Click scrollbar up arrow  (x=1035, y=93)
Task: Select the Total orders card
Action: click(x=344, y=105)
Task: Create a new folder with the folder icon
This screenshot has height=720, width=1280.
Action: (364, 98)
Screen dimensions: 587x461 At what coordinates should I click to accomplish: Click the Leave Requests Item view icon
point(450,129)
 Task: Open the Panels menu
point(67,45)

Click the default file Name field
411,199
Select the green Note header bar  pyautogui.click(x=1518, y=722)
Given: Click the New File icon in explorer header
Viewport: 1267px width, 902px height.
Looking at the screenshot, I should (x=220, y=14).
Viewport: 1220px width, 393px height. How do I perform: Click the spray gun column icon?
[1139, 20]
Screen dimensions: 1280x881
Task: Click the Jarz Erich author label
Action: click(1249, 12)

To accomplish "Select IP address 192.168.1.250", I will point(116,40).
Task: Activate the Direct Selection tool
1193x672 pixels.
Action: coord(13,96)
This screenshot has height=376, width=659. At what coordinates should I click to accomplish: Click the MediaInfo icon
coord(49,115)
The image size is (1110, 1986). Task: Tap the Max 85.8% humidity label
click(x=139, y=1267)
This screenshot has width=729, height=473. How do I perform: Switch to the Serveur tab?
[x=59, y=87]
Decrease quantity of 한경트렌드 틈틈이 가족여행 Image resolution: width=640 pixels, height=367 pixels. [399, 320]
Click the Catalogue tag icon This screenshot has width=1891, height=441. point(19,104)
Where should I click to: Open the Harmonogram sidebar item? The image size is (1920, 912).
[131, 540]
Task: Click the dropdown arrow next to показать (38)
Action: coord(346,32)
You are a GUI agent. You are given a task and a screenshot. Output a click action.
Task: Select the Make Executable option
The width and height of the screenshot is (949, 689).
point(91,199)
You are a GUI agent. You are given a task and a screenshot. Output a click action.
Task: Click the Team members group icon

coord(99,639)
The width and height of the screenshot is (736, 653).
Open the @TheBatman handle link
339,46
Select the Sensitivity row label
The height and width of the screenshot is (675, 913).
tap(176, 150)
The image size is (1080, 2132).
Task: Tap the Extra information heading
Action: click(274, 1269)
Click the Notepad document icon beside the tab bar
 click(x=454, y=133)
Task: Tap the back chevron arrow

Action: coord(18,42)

▸ AIM OF THE TASK
If a line in the entries contains "header", copy it.

▸ EXERCISE SOLUTION
Select the green Note header bar  pyautogui.click(x=1518, y=722)
Given: Click the New File icon in explorer header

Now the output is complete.